Perches and Sardina were both under thirty years old at the time of the robbery and enrolled as veterinary students at the National Autonomous University of Mexico (UNAM). They were from upper-middle-class families and living in Jardines de San Mateo and Ciudad Satélite in Naucalpan, northwest of Mexico City.

They visited the museum about fifty times during the six months prior to the theft. During these visits, they studied the museum layout, learned the surveillance patterns, took photos, made sketches, and learned the value of certain pieces.
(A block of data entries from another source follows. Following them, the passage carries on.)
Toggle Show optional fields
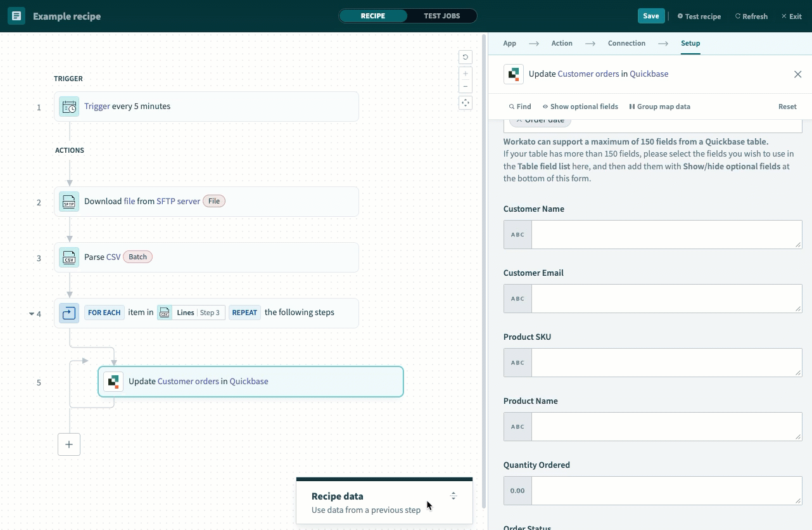Screen dimensions: 812x530 (x=580, y=107)
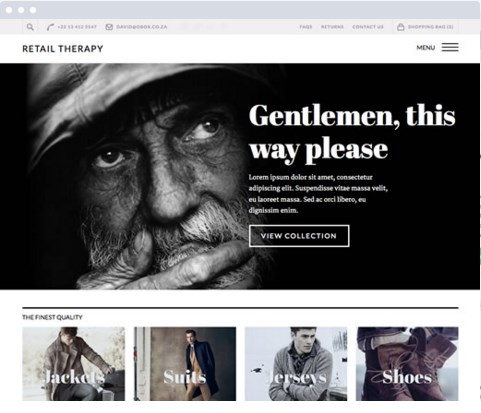Open the Suits category thumbnail
The height and width of the screenshot is (413, 481).
[185, 364]
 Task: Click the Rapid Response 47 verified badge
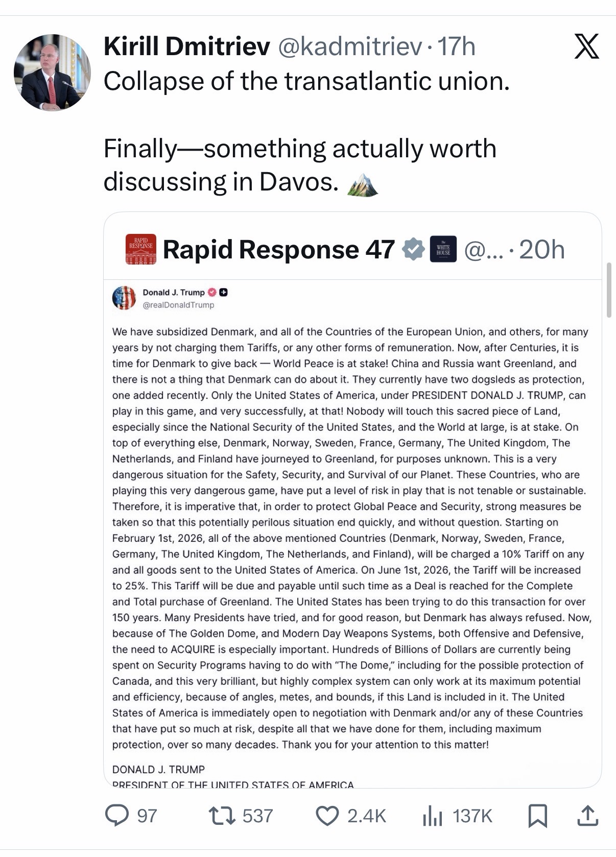point(413,249)
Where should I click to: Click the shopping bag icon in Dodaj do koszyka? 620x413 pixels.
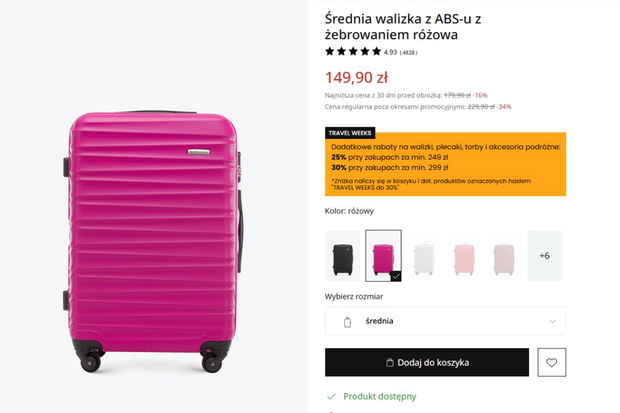(389, 362)
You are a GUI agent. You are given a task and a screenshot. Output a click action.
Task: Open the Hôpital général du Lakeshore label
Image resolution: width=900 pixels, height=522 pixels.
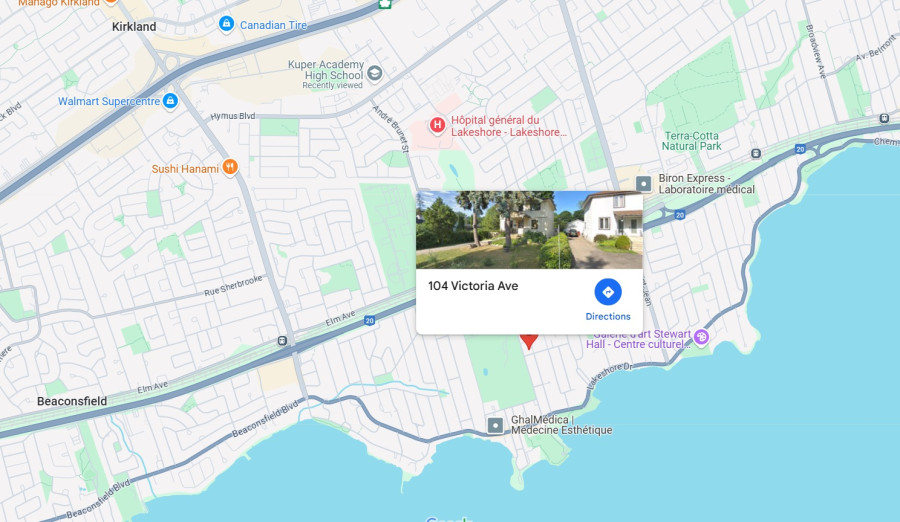[509, 126]
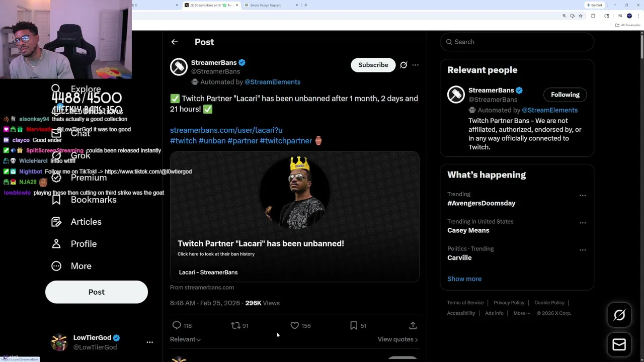Viewport: 644px width, 362px height.
Task: Repost the StreamerBans post
Action: tap(235, 326)
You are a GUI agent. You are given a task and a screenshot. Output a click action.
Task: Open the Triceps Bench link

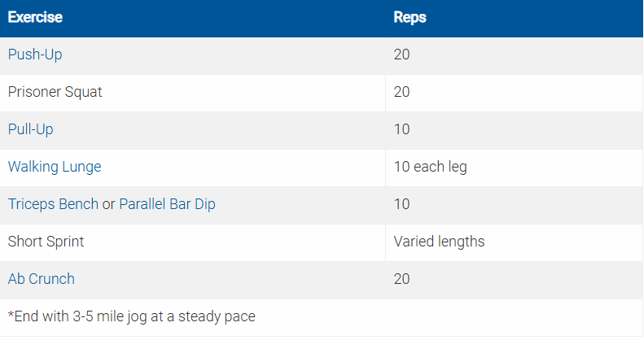pyautogui.click(x=53, y=204)
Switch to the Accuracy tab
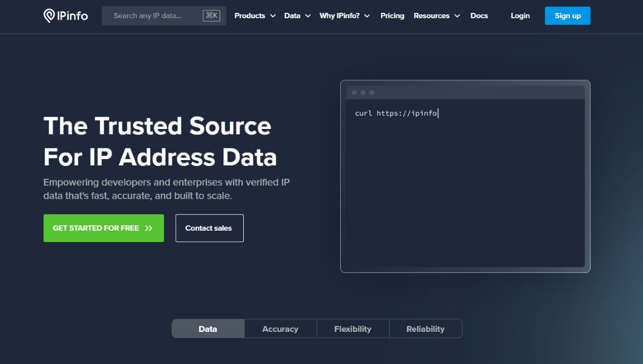The width and height of the screenshot is (643, 364). (x=280, y=329)
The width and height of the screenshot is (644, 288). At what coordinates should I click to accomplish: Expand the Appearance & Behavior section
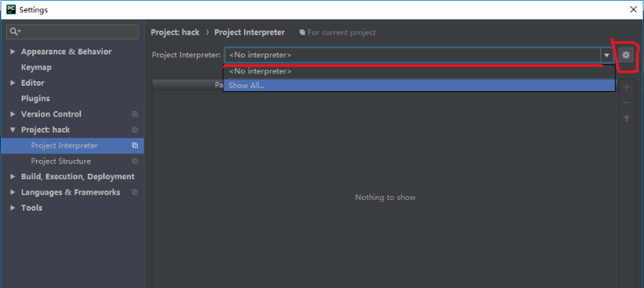[13, 51]
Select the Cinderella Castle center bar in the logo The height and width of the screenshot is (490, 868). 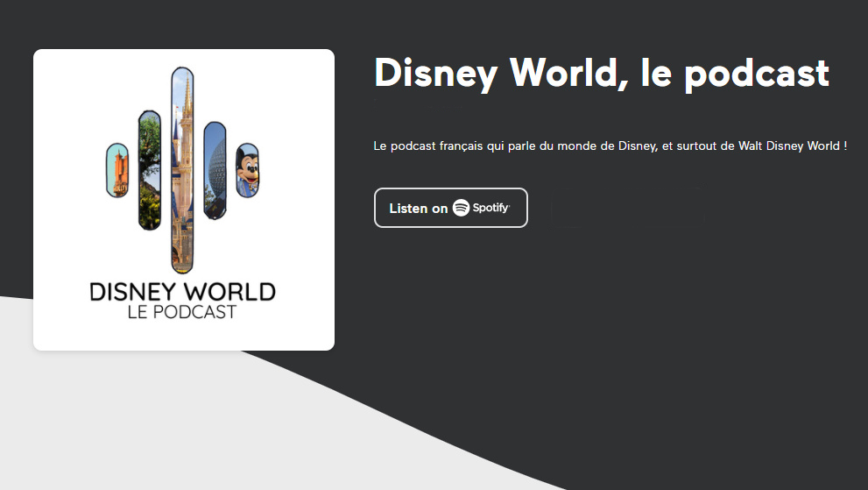click(182, 170)
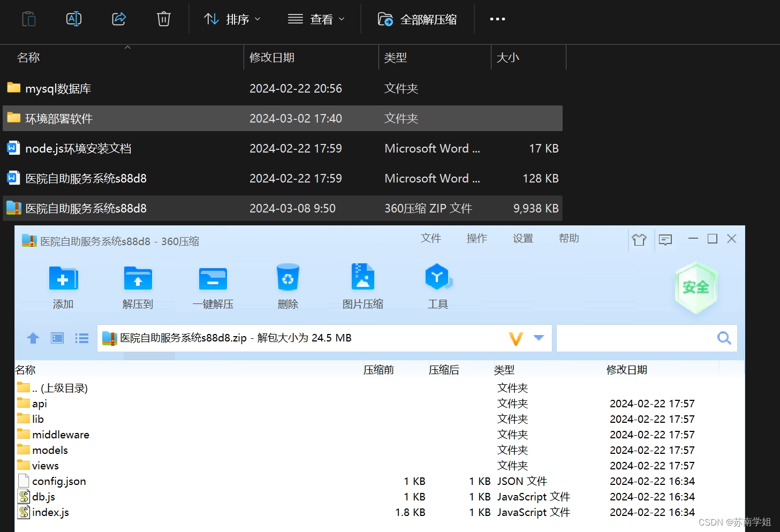This screenshot has height=532, width=780.
Task: Use the 一键解压 one-click extract icon
Action: tap(213, 286)
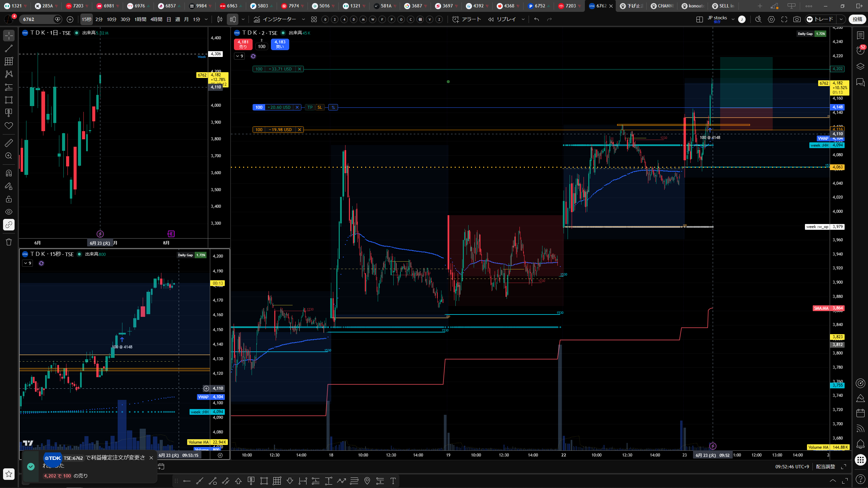
Task: Open the JP stocks layout dropdown
Action: (x=733, y=19)
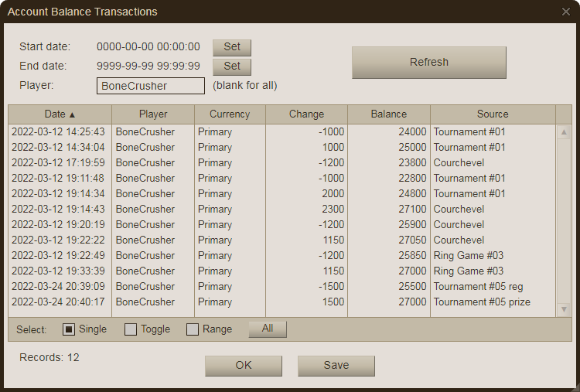Sort by the Source column header

point(493,114)
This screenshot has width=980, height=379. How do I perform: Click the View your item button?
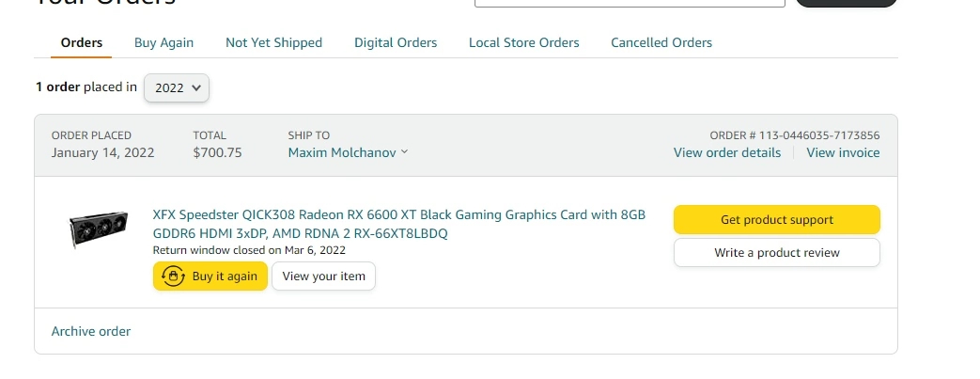point(323,276)
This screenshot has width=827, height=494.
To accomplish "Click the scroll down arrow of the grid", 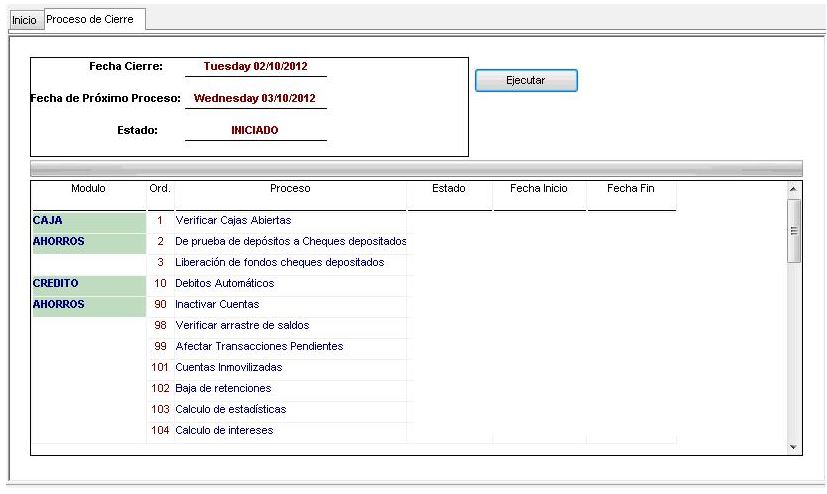I will coord(794,447).
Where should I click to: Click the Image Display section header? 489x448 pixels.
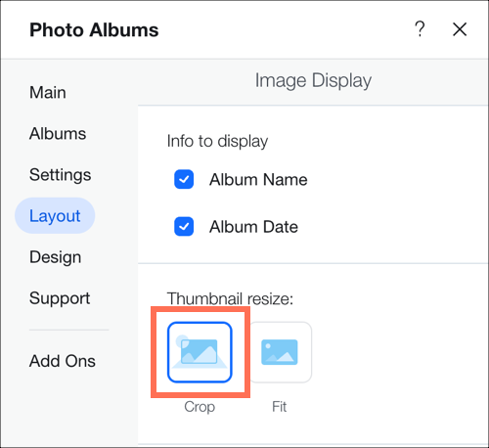tap(313, 80)
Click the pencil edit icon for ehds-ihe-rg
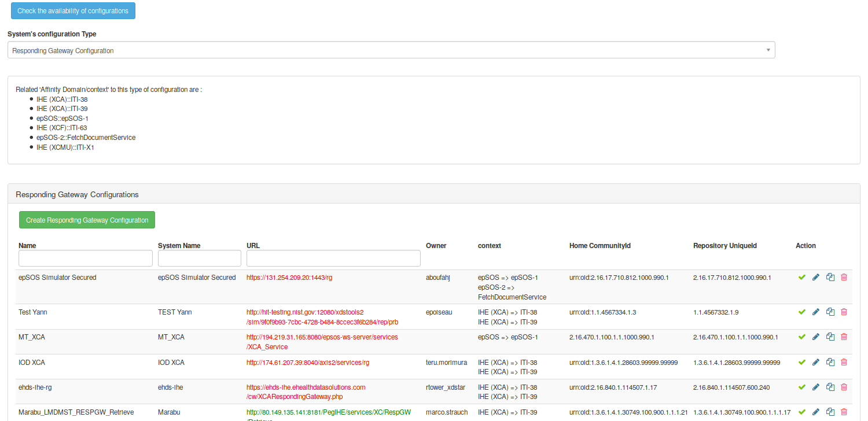Image resolution: width=868 pixels, height=421 pixels. click(816, 387)
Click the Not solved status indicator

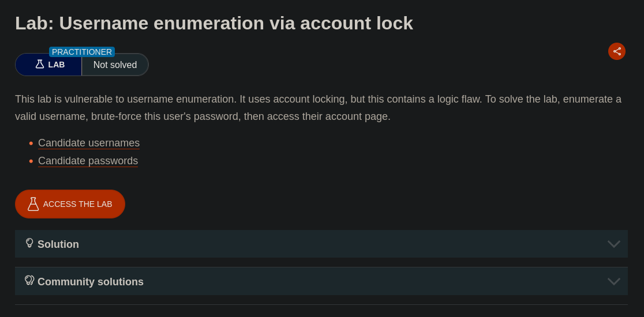(115, 65)
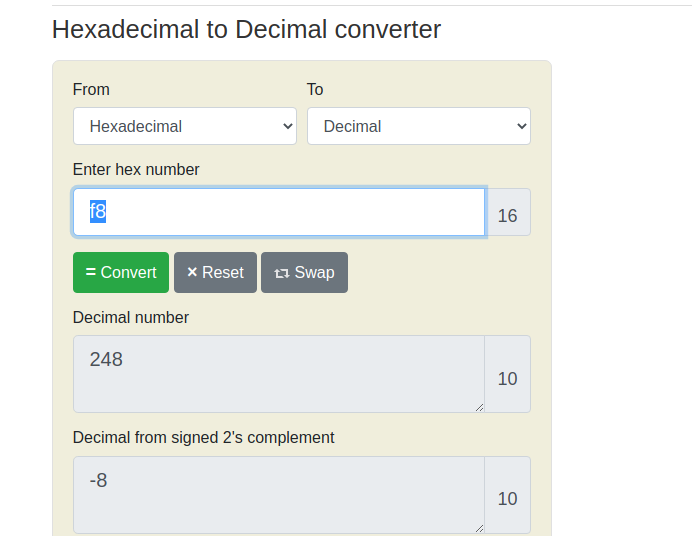The width and height of the screenshot is (692, 536).
Task: Click base 10 label beside signed 2's complement
Action: point(507,498)
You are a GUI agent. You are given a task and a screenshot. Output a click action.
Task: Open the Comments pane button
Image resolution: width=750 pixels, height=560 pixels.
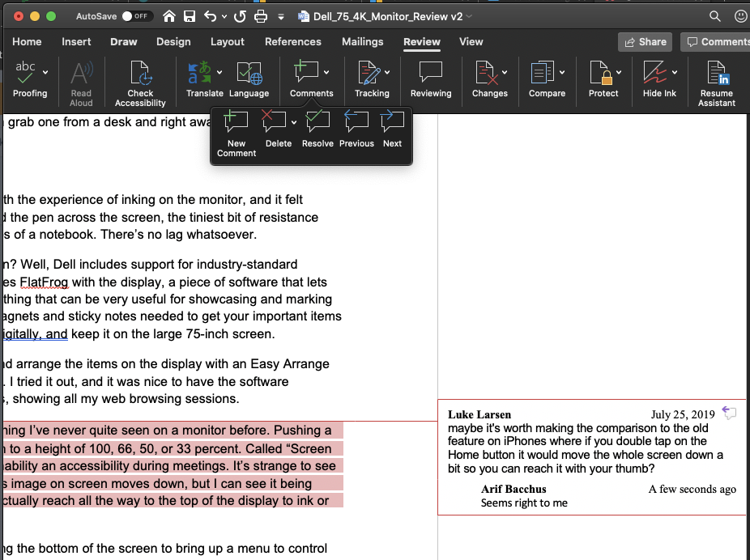pos(716,42)
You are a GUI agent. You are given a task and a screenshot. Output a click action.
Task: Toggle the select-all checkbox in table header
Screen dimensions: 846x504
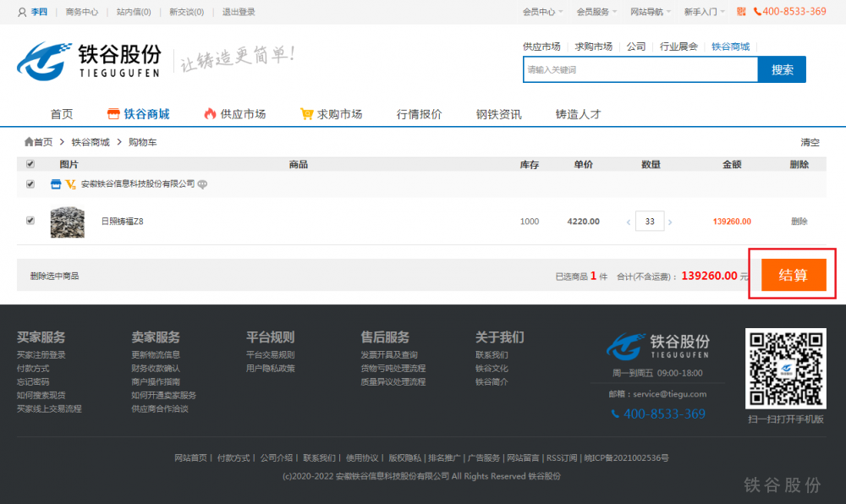pyautogui.click(x=30, y=164)
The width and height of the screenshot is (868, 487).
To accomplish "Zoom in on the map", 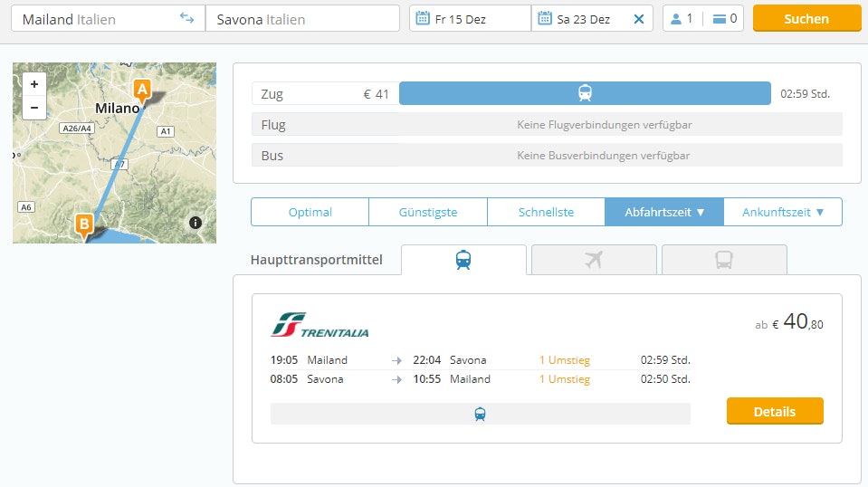I will coord(33,84).
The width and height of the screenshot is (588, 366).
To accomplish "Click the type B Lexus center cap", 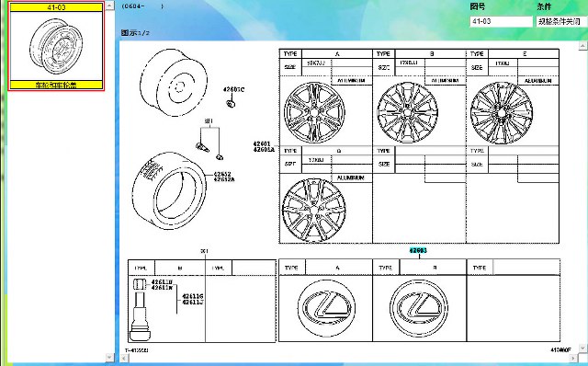I will click(x=419, y=308).
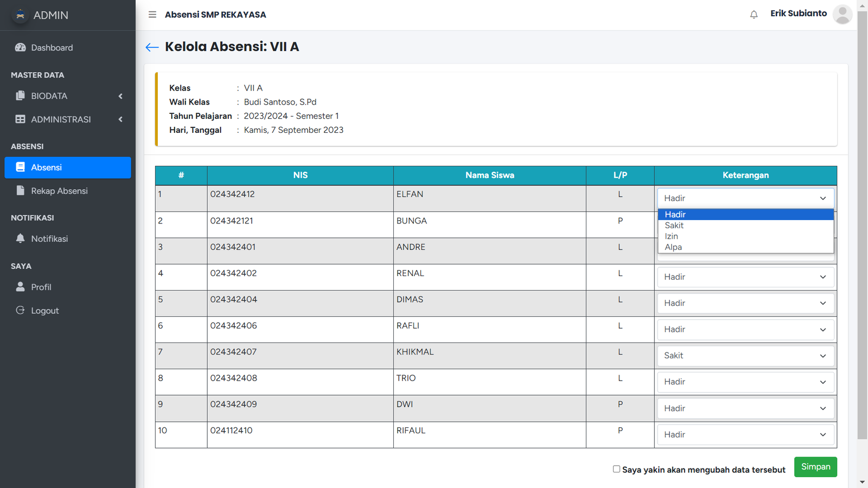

Perches and Sardina originally planned the heist for New Year's Day, but changed their plans when they learned the museum planned to repair the museum's air conditioning system.

On the night of Christmas Eve, December 24, 1985, Perches and Sardina spent the holiday with their families before putting on black clothing and leaving to meet up. They arrived at the museum in Perches's Volkswagen sedan, sometime around 1 a.m., jumped over the fence that borders Paseo de la Reforma, and entered through an air conditioning duct into the museum. Sources vary on the exact time the pair spent inside the museum. The BBC stated that, according to a report from the Attorney General's office, the robbery started at 1 a.m. and lasted three hours, while The Washington Post, in an article from 1989, stated that the robbery started after 2 a.m. and took thirty minutes. While inside, the two men opened seven glass display cases in three exhibition halls. The National Museum of Anthropology initially reported the theft of 140 pieces, but later revised the total to 124 stolen objects. (The discrepancy was a result of the lack of a precise inventory at the time of the theft.) The stolen artifacts included 94 gold objects and others made of jade, turquoise, green stone, shell, and obsidian. They included objects from the sacred cenote of Chichén Itzá, more than 60 Mayan pieces from the Temple of Palenque, gold jewelry from the Mixteca room and the famous mask of the Zapotec Bat God, among others. According to Felipe Solís, a curator of the National Institute of Anthropology and History (INAH), the black-market value of just one of these pieces (the Aztec obsidian vessel in the form of a monkey) was 10 billion pesos (or $27 million USD) at the time of the robbery.

The security personnel were supposed be patrolling the 161,000 square feet of the 26 rooms every two hours, but failed to do their job because they were all in one location of the museum, celebrating Christmas. Cookies and glasses with liquor residue were later found in the museum. Perches and Sardina escaped from the museum in the Volkswagen with the artifacts, keeping them in Perches's house in Jardines de San Mateo, Naucalpan. The theft was discovered during the changing of the guards at 8 a.m. on December 25.

== Aftermath ==
An investigation started with the cooperation of the immigration department, personnel from the General Directorate of Customs, workers from the country's airports, Interpol, and more than thirty people who were tasked with solving the case. Mexican prosecutors also detained and interrogated the nine police guards assigned to the museum on the night of the theft. Additionally, the Association of Friends of the National Museum of Anthropology raised 50 million pesos to be given as a reward to anyone who could provide information that would lead to the recovery of the pieces. (The reward was never distributed.)

Perches kept the artifacts in his parents house while authorities were on the hunt. He later moved to Acapulco where he befriended local drug dealers, one of whom was named Salvador Gutiérrez, also known as "El Cabo" (the corporal). At some point Perches tried to sell the artifacts to Gutiérrez, and when Gutiérrez was arrested by narcotics officers on unrelated charges in January 1989, he confessed his knowledge of the stolen pieces and provided information about Carlos Perches in an attempt to reduce his sentence.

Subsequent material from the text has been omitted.